Mais de 10 por cento da população do Havai, arquipélago no Oceano Pacífico e um dos estados norte-americanos, descende de portugueses, “uma realidade quase desconhecida” e que é o foco do novo documentário do realizador Nelson Ponta-Garça.
“Pouca gente imagina que existem tantos portugueses no Havai”, disse à Lusa o realizador açoriano radicado na Califórnia. A estimativa é de que “mais de 10%” da população do arquipélago, que totaliza 1,428 milhões de habitantes, seja lusodescendente.
Com duração de 42 minutos, o documentário tem produção executiva da lusodescendente Marlene Hapai, diretora do Imiloa Astronomy Center, e inclui mais de 40 entrevistas, desde líderes comunitários ao comediante Frank De Lima e o cantor Glenn Medeiros.
A estreia do documentário, a 24 de setembro, coincidiu com a celebração dos 140 anos da chegada da primeira grande vaga de imigrantes portugueses ao Havai, que aconteceu a 30 de setembro de 1878 a bordo do navio SS Priscilla.
A maioria dos imigrantes era proveniente da Madeira e dos Açores, chegou entre 1878 e 1913 e foi para o arquipélago, então reino independente, trabalhar em plantações da cana de açúcar.
“Em junho de 1878, o navio alemão “Priscilla” zarpava do porto do Funchal, com 114 portugueses a bordo, a maioria madeirenses, com destino às ilhas. Aportou em Honolulu, capital da ilha de Oahu, 4 meses depois. Foi a primeira emigração maciça portuguesa para tão longe, mas ali já viviam (em Maui, Ohahu, Kauai e Hawaii) entre quatrocentos a quinhentos portugueses, ao que parece em muito boas condições. Eram na sua maioria baleeiros e descendentes de baleeiros da frota da Nova Inglaterra, todos de origem açoriana”, refere uma publicaçãod a Direção Regional das Comunidades dos Açores.
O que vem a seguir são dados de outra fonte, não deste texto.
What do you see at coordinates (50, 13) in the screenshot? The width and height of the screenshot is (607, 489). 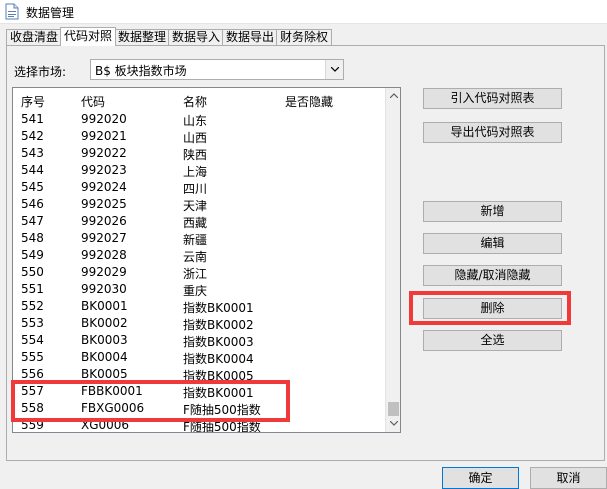 I see `window-title: 数据管理` at bounding box center [50, 13].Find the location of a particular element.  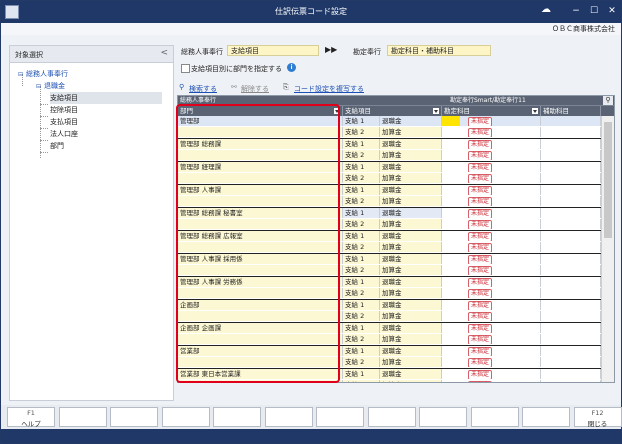

table-row: 管理部 総務課 秘書室 支給 1 退職金 未指定 is located at coordinates (396, 213).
Distância fez esquecer a língua
Ao contrário do que acontece com outras comunidades lusoamericanas, a diáspora portuguesa no Havai não manteve ligação com o território nem com a língua portuguesa, algo que se deve ao facto de o arquipélago ser “muito longe”, explicou Nelson Ponta-Garça.
A influência portuguesa na ilha é visível no ‘ukulele’ – instrumento musical que foi baseado no cavaquinho – e na gastronomia: é possível encontrar as típicas malassadas (bolo típico madeirense) com a grafia adaptada (‘malasadas’) e também há ‘pãó dôcé’. Na cadeia de fast-food McDonald’s, o menu inclui salsichas portuguesas.
Mas a ifluência também se vê na presença política: em Maui os três ‘mayors’ são de origem portuguesa. “Uma curiosidade é que, com tanta influência e tanta história, só há um salão português em todo o Havai, o Heritage Hall”, sublinhou Ponta-Garça.
“Eles nunca mais vieram a Portugal nem falaram português e aquilo vai-se diluindo”, afirmou, ainda que na ‘big island’ haja a ideia de que “metade” da ilha é de ascendência lusa.
O documentário ‘Portugueses no Havai’ é uma co-produção RTP e será emitido na televisão portuguesa nos próximos meses, ainda sem data de estreia. Nelson Ponta-Garça contou ainda com o patrocínio da FLAD – Fundação Luso-Americana para o Desenvolvimento e do Governo Regional dos Açores.
O Imiloa Astronomy Center, palco da estreia do documentário, está ligado à Universidade do Havai e faz parte da ‘Night Sky Network’ da agência espacial NASA. Liderado por uma lusodescendente, Marlene Hapai, é “um dos mais conceituados de observação de estrelas em todo o mundo”, disse Nelson Ponta-Garça.
O primeiro imigrante português de que há registo no arquipélago é João (John) Elliott de Castro, que segundo a Biblioteca do Congresso norte-americano chegou em 1814 e foi médico do rei Kamehameha.
Este filme é a terceira produção ‘Portuguese In’, que começou em 2014 com uma série documental de nove episódios sobre a diáspora na Califórnia, onde Ponta-Garça reside, e teve continuidade no ano passado com quatro episódios dedicados à imigração portuguesa na Nova Inglaterra.
O realizador pondera ainda rumar à Flórida para se debruçar sobre a comunidade imigrante naquele Estado, algo que não está decidido, antes de terminar a série com uma produção de maior envergadura, ‘Portuguese in America’.